Start of TEXT SEGMENT

A Simple Solution to Ineffective Regulations

Two CPSC Commissioners explain how to improve consumer product safety regulation.

Government agencies should review their rules regularly to ensure that those rules impose the lowest reasonable burden on Americans consistent with fulfilling the agency’s statutory objectives. This principle applies to independent agencies like the U.S. Consumer Product Safety Commission as much as any agency. We were, therefore, pleased when President Obama issued Executive Order 13579, which asked independent agencies to use cost-benefit analysis and to conduct such retrospective reviews to identify and fix or repeal rules that are ineffective or too burdensome.

The Consumer Product Safety Commission (CSPC) should use this process. We regulate over 15,000 products worth billions of dollars to the American economy each year. As good regulators, it is incumbent upon us to consider the costs and benefits of the rules we adopt. Unfortunately, at the CPSC, we are barely giving a head nod to the President’s directive. Prior to the current vacancy, a majority of Commissioners affirmatively rejected using cost-benefit analysis, even for major regulations. With respect to the retrospective review process, our efforts have been focused on minor fixes that are not in the spirit of the Executive Order.

End of TEXT SEGMENT
Start of DATA RECORDS

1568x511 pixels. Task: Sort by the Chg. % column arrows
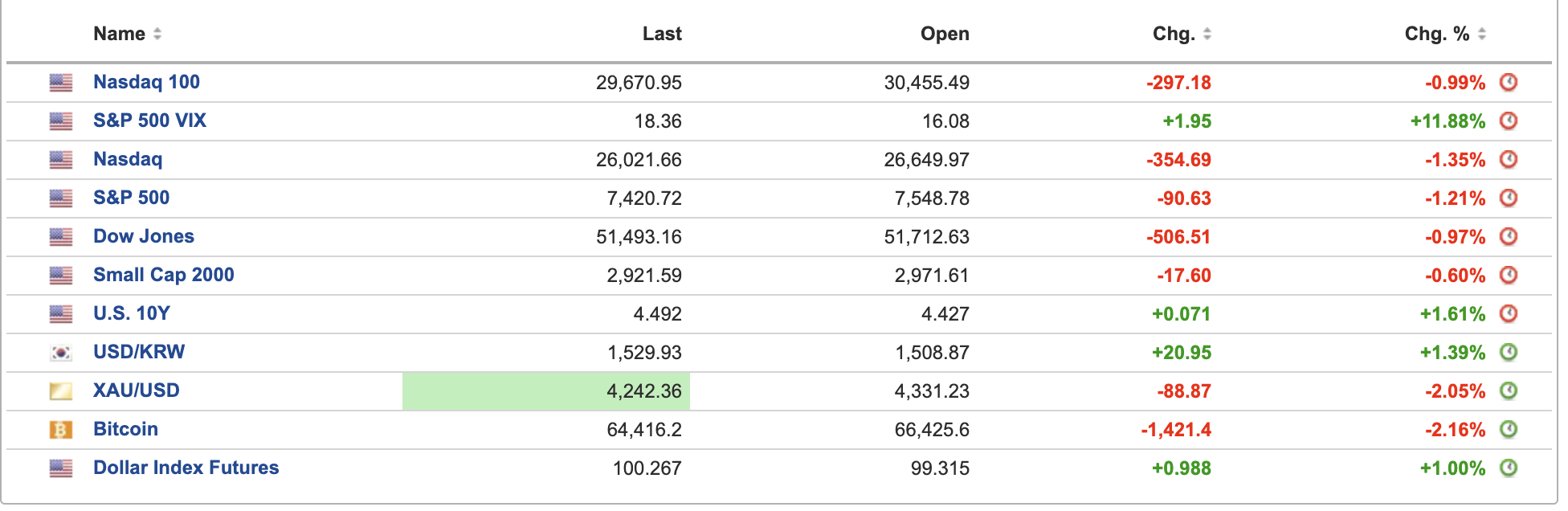point(1482,34)
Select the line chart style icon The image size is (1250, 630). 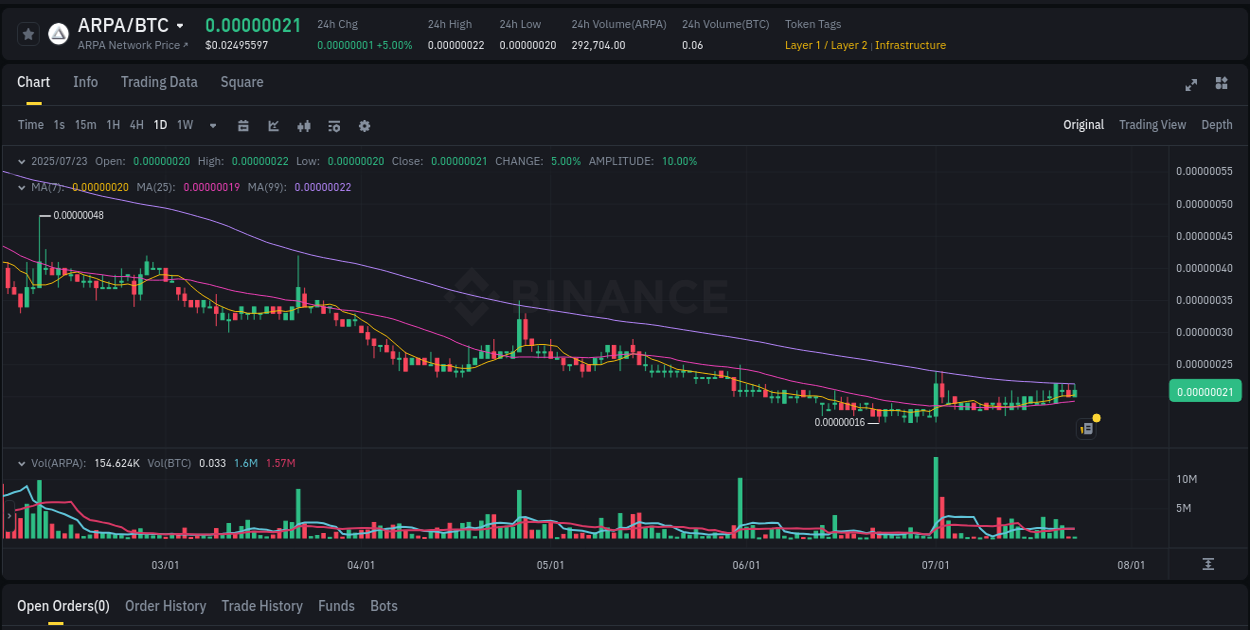click(273, 125)
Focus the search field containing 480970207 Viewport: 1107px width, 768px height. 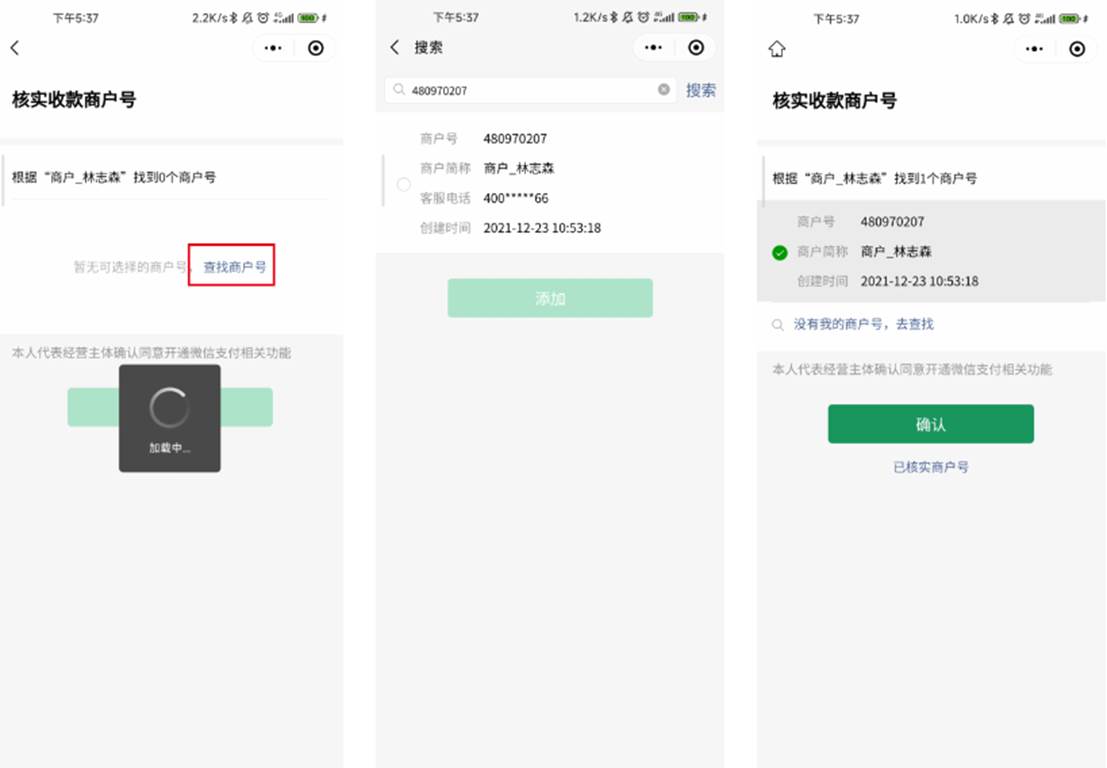pyautogui.click(x=530, y=90)
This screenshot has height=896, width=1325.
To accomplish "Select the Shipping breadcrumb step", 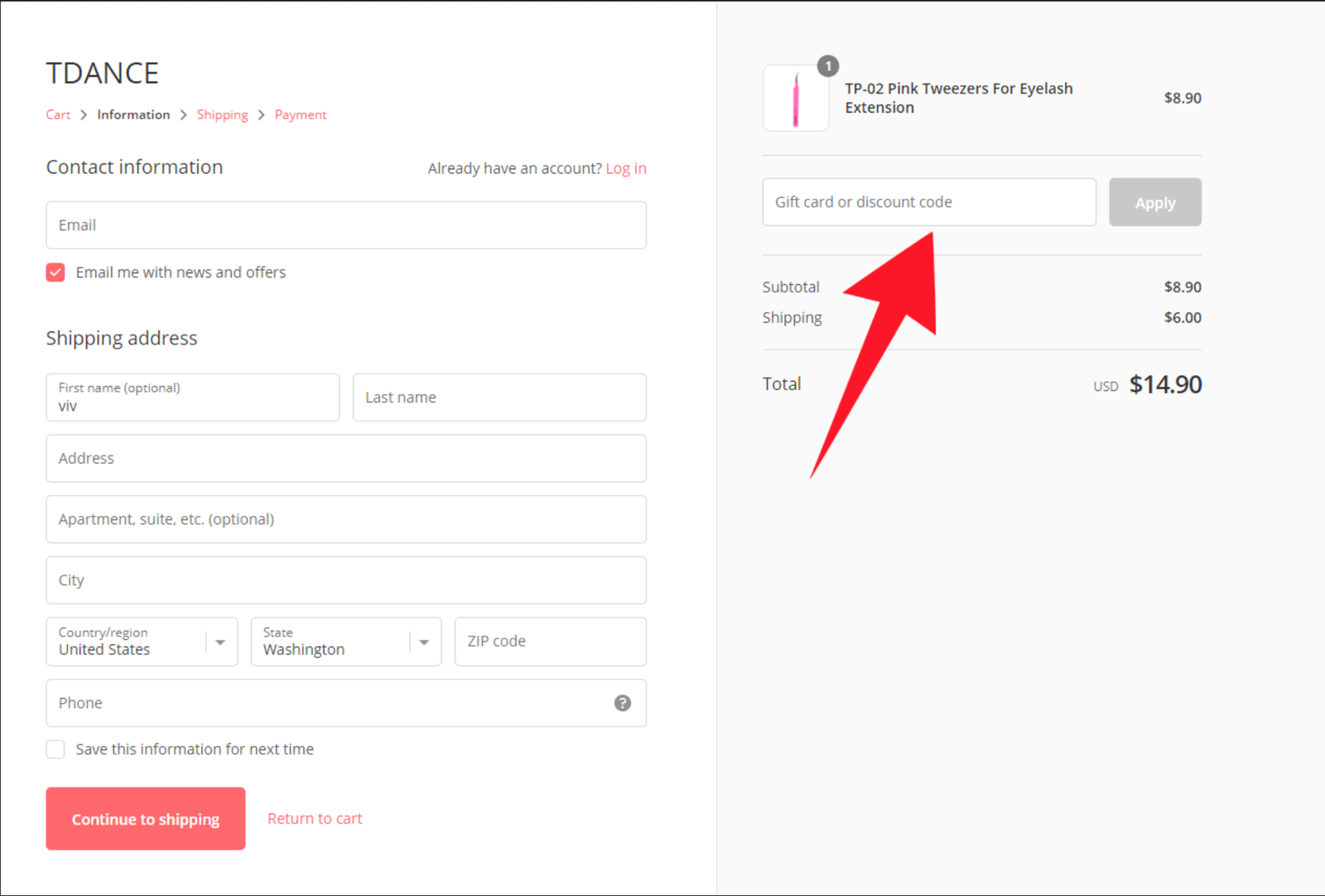I will (222, 115).
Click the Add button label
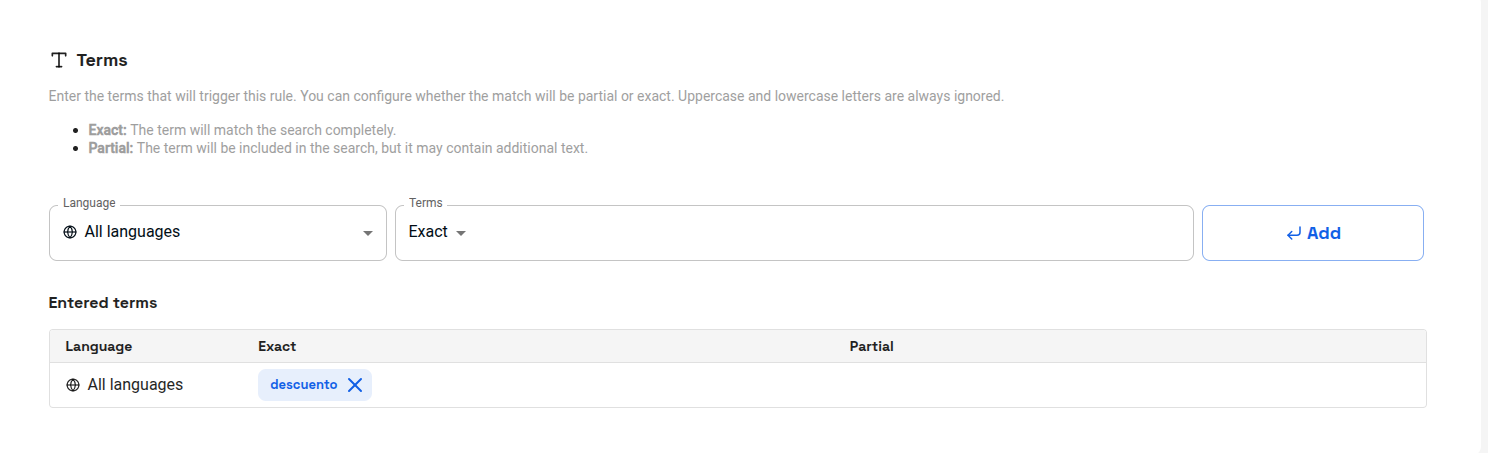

End of DATA RECORDS

THE TASK.
According to the essay on consumer product safety regulation, how many products does the CPSC regulate? The rows have nothing to do with the essay on consumer product safety regulation.

COMPLETE OUTPUT.
Over 15,000 products.